Here is the reflection I did for the Unitarian Universalist Association's Pacific Northwest District's web site:
"How to be Idle and Blessed"Rev. Peg Boyle Morgan, Minister, West Seattle Unitarian Universalist Fellowship
"I don’t know exactly what a prayer is. I do know how to pay attention, how to fall down into the grass, how to kneel down in the grass, how to be idle and blessed." Mary Oliver from "Summer Day"
Mary Oliver’s poem is always a challenge to me. She says she knows how to be idle. I don't do idle very well. But my little poodle Angie is teaching me. Angie has balance. She loves to go out in our backyard and tear around as if she were a race car in the hottest competition of her life. Her motor revs audibly as she repeats laps around the yard, dashing through the tall yellow Siberian irises, darting around the proud white calla lilies, threading herself through the yellow daisies, leaping over the deep green ferns and onto the deck, touching her nose to my hand and then relaying off again for another lap, and another, and another until, finally spent, she brakes for a pit stop at a little bubbling fountain, and a rest on the Irish moss in front of a statue of Qwan Yin.

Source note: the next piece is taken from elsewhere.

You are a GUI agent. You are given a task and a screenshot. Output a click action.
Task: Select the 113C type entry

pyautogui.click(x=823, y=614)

Many of us involved in the life of our congregations may be feeling a similar experience, since we have just sped through another year of heightened energy dedicated to flowering of new service projects, growing our organizational processes, blossoming of celebratory worship, exploring in our RE classes, and experiencing precious caring ministries. Summer is the time that congregational life takes on a slower pace, primarily because so many of us take vacations during July or August. It's harder to get people to meetings and into classes. And that is a really good thing, for like Angie, it is important to know that we need to give ourselves a little respite—we need to turn aside from all the exciting work we love, and take a rest… and be idle.
Being idle is a spiritual and sacred experience, for it allows us to notice life within and to delight in the beauty of life around us. Being amidst the movement and cycles of other life somehow stirs our souls in a way that reminds us that we are a part of something so much bigger than our human lives alone.
So I’m going to try to learn balance from Angie. I’m going to take some rest breaks this summer, outside, with other living parts of this amazing blue green earth. And I encourage all of our dedicated lay leaders and ministers to take similar time over these next few weeks ….to be idle …and blessed. May it be so!